> **Extracted data**:
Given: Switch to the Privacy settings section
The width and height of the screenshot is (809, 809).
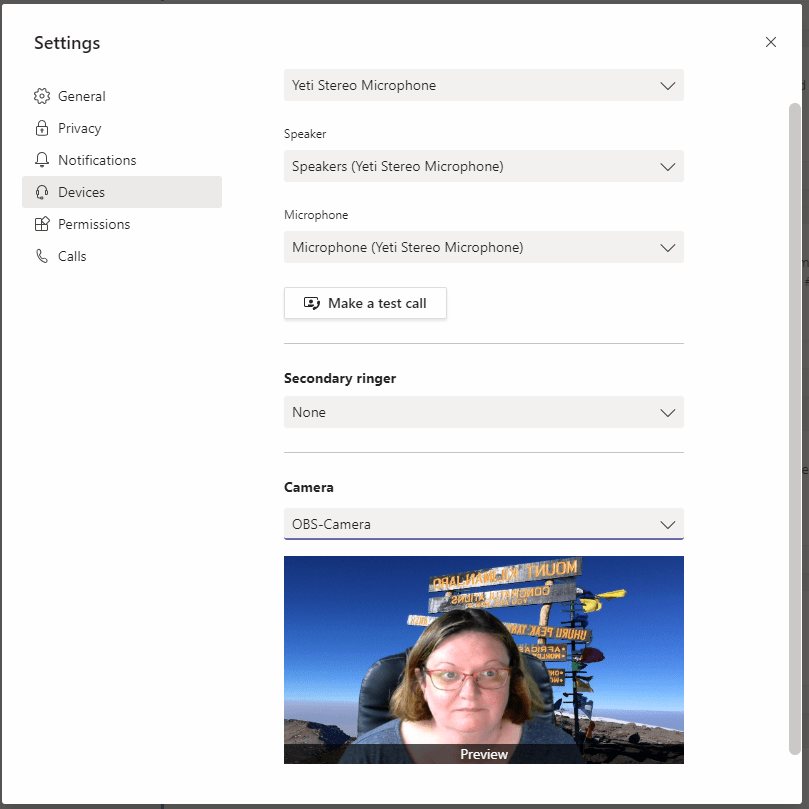Looking at the screenshot, I should [x=80, y=128].
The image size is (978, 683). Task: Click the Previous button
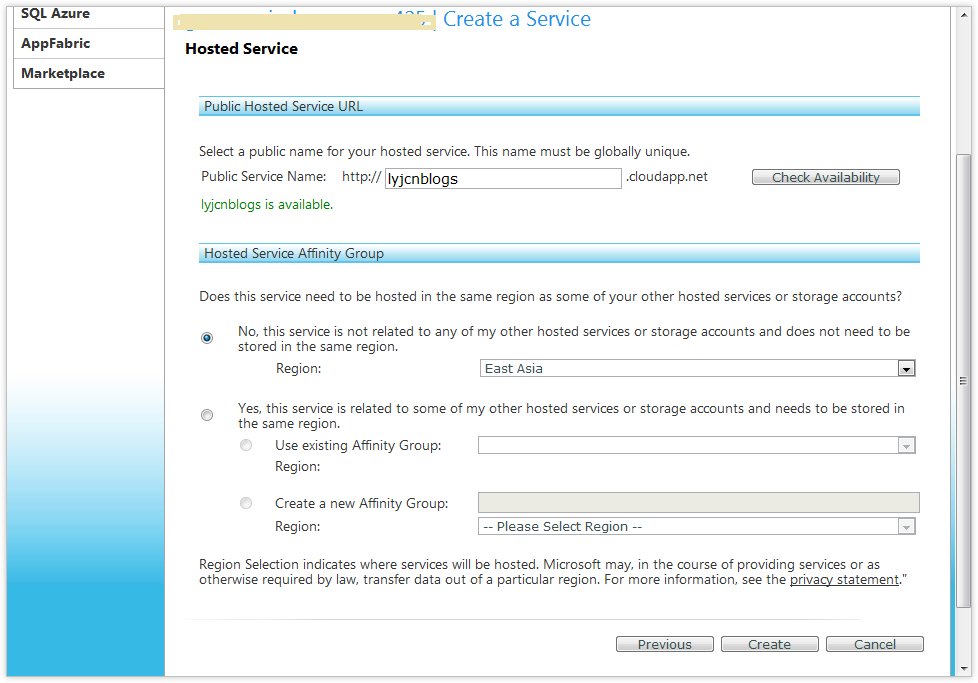[x=664, y=645]
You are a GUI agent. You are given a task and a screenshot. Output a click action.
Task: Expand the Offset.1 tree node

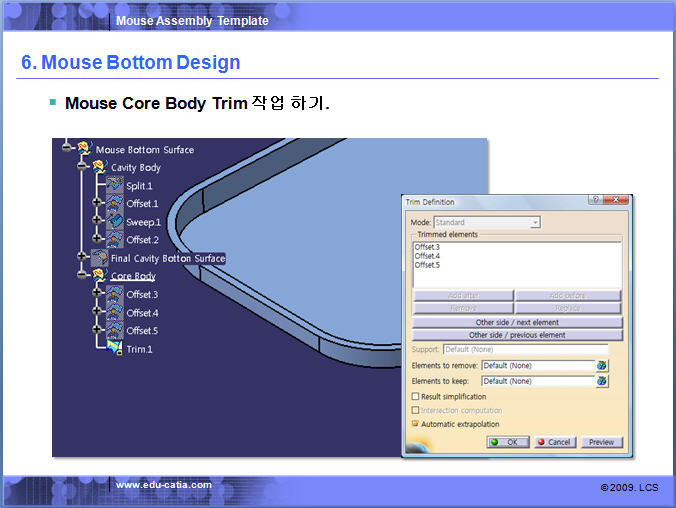point(97,203)
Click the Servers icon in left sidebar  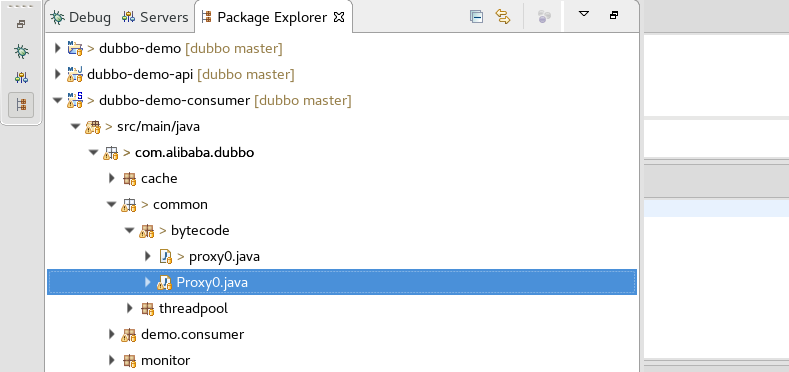pyautogui.click(x=21, y=78)
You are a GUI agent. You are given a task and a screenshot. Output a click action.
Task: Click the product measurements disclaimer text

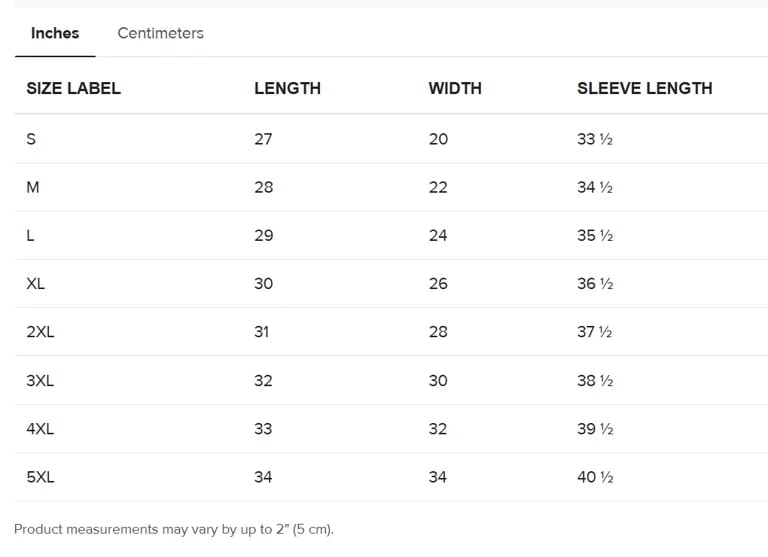[x=173, y=529]
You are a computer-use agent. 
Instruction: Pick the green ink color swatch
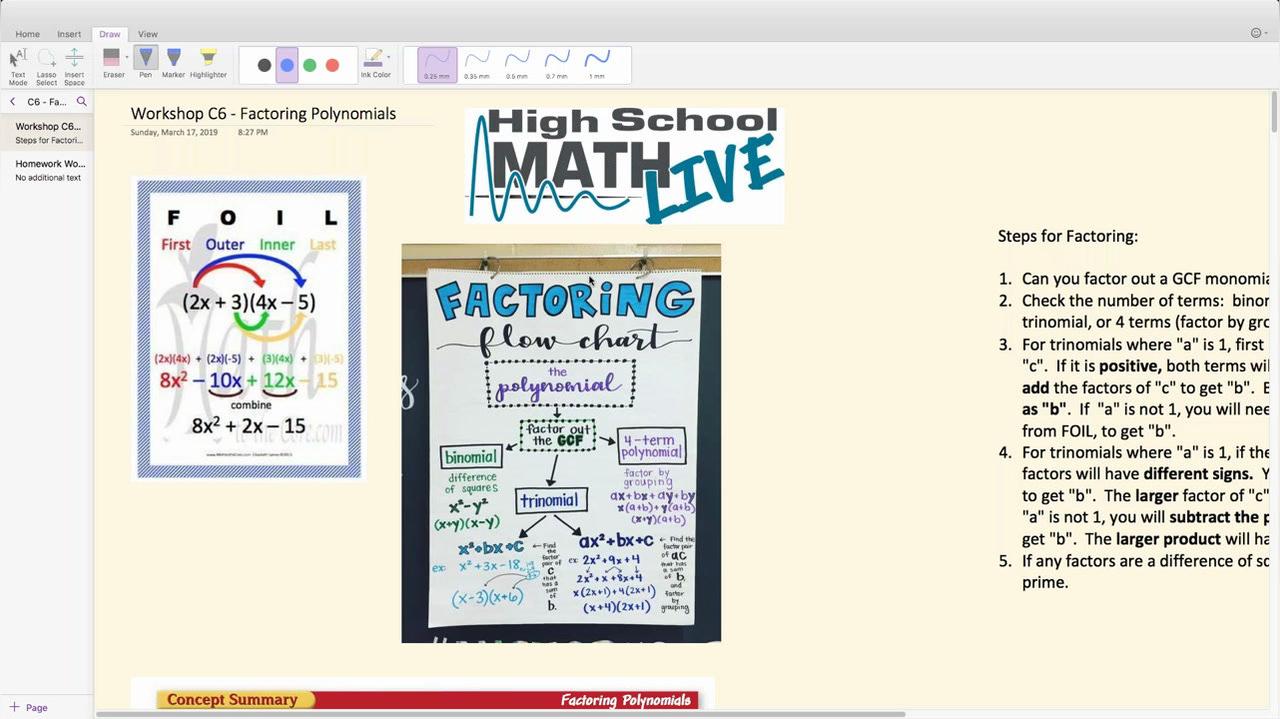(310, 65)

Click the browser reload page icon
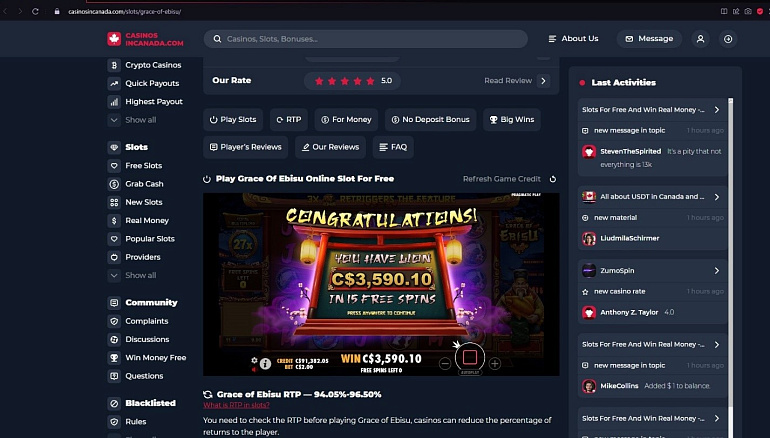coord(35,11)
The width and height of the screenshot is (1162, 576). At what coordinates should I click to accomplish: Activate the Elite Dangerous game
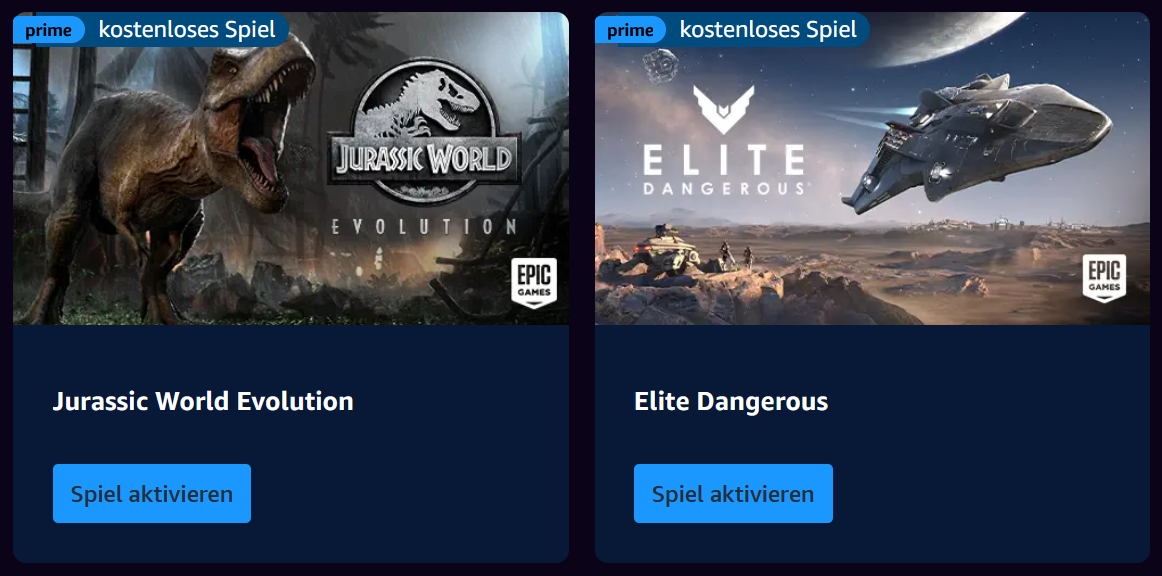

> **Directions for this task**: Leave the pictures out, and copy exactly each line from the one containing "You are a computer-use agent." through the final line of the data.

> **Exercise answer**:
You are a computer-use agent. 
Instruction: Pick the green ink color swatch
(310, 65)

Click the browser reload page icon
coord(35,11)
The width and height of the screenshot is (1162, 576). At what coordinates should I click to accomplish: Activate the Elite Dangerous game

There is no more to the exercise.